Weighed down by lower-than-expected performances in the Pressure Pumping and International business units, Nabors Industries Ltd. (NBR) projects operating income in the range of $165 million to $170 million for the second quarter of 2011. The negative effects will be partially offset by strong contributions from the U.S. Lower 48 and Canadian operations.

For full-year 2011, global land drilling contractor, Nabors, expects operating income to reach about $900 million.

Management commented that Superior Well Services, bought in August, 2010, to boost pressure pumping operations, failed to function as per expectation in the second quarter, thereby hurting results. This was primarily due to unfavorable weather conditions in the Bakken and Marcellus areas coupled with glitches in start-up of the new equipments. Superior is expected to operate smoothly by the end of 2011.

Internationally, delays in contract awards along with geo-political disruptions slowed down the company’s activities in Saudi Arabia and Iraq and, to some extent in Yemen, Colombia and Mexico. We expect this tardiness to persist throughout 2011 and improve in 2012.

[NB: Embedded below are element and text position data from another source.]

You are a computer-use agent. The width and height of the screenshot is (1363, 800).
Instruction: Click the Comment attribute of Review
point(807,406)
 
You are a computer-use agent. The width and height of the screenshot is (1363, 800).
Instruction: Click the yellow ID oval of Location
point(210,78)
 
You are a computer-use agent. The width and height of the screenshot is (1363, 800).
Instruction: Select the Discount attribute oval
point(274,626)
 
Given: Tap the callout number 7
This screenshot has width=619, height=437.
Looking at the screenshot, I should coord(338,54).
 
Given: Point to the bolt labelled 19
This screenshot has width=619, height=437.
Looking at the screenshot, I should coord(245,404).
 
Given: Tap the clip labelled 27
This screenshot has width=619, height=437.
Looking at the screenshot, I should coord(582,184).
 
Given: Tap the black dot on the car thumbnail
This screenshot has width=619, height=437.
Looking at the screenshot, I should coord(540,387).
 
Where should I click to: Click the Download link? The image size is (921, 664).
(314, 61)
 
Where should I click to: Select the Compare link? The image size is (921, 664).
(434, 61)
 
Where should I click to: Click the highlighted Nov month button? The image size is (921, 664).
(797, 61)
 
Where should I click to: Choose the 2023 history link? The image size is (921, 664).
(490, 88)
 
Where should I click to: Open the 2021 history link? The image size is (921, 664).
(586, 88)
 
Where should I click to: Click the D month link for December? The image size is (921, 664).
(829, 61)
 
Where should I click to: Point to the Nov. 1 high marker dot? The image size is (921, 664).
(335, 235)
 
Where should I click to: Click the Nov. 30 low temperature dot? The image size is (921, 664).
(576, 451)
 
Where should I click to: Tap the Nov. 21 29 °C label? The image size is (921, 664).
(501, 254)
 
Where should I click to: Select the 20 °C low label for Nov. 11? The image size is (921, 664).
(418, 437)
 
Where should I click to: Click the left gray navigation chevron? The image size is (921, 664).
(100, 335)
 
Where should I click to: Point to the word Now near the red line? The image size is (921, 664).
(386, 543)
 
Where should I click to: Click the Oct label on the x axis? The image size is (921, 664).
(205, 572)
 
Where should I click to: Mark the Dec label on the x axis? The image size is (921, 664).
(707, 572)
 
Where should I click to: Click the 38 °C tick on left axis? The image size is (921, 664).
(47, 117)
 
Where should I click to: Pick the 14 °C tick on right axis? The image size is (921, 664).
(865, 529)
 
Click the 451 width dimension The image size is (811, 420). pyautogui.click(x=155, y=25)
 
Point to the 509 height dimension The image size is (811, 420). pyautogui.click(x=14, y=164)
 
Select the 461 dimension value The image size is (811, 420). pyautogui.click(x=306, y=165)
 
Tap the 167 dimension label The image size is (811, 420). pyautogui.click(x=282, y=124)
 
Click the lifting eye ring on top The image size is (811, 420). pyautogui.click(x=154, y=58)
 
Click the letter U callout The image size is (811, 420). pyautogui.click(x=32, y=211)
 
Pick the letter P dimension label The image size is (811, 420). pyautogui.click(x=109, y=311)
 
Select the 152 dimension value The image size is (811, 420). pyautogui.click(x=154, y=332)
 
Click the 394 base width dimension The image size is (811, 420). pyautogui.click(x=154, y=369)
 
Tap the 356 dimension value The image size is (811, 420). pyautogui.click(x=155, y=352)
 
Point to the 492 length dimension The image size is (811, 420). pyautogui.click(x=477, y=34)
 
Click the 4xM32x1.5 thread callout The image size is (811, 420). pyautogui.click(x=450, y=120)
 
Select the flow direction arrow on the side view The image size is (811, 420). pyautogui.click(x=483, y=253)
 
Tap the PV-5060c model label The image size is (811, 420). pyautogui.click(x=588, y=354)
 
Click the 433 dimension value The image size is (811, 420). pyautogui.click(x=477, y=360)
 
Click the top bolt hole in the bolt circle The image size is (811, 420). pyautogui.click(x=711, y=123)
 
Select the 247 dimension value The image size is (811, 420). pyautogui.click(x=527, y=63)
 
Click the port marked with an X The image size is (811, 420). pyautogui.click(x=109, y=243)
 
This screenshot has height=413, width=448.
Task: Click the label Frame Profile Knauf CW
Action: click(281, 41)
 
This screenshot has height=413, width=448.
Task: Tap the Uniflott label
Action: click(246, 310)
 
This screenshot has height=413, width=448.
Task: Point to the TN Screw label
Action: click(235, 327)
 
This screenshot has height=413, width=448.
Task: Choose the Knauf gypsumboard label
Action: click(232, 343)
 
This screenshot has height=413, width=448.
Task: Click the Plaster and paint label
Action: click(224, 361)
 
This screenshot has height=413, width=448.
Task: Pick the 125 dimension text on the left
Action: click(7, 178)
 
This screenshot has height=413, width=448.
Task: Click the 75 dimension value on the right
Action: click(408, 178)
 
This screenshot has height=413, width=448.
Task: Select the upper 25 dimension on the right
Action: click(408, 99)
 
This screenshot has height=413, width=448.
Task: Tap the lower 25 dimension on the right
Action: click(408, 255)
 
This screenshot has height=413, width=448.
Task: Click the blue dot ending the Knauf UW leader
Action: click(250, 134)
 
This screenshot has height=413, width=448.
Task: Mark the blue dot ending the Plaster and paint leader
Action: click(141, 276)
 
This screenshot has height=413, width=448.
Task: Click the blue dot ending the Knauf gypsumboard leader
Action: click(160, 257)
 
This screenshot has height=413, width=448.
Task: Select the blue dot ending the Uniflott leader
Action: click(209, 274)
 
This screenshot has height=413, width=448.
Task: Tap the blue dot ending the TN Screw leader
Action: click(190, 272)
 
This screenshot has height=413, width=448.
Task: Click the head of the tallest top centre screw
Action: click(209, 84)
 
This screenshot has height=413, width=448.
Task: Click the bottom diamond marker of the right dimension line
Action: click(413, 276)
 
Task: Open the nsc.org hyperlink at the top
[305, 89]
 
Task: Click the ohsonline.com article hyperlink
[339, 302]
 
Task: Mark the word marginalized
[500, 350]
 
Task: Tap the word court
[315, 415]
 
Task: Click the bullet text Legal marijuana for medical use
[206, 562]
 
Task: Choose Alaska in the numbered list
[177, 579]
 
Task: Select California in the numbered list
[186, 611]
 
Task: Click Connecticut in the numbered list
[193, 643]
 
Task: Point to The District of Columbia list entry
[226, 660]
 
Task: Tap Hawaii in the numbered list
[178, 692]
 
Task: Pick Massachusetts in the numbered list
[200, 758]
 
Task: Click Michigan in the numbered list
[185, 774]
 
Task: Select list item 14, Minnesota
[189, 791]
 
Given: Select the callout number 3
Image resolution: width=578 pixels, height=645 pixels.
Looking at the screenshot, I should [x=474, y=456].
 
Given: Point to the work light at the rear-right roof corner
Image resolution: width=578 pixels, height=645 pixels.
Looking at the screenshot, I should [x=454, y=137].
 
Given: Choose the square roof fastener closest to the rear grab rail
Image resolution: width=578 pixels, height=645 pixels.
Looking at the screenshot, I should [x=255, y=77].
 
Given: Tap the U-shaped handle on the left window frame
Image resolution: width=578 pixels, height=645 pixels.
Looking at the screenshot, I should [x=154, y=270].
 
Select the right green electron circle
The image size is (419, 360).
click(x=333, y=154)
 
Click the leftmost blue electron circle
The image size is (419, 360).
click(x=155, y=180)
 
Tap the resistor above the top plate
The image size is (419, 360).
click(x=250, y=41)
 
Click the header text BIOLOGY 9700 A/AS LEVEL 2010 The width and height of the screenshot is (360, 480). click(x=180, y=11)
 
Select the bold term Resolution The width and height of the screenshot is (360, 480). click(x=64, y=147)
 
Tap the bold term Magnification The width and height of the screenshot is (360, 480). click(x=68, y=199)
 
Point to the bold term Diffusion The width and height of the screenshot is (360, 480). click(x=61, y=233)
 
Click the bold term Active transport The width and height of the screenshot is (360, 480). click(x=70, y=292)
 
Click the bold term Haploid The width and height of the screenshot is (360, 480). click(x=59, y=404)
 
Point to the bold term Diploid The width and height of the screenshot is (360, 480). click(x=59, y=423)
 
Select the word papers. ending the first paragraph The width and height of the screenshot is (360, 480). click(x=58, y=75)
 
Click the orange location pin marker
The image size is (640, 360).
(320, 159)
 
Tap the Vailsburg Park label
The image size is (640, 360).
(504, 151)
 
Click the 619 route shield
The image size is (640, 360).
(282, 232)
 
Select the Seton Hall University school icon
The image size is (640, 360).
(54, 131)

On a positive note, Nabors’ U.S. Lower 48 segment won six more new build contracts since the last quarter and is in the process of working with nine legacy rigs. 

Barbados-based Nabors conducts oil, gas and geothermal land drilling operations and is one of the largest land well servicing companies and workover contractors in the U.S. The company competes with peers such as Patterson-UTI Energy (PTEN) and Pride International (PDE).

We are maintaining our long-term Neutral rating on the stock.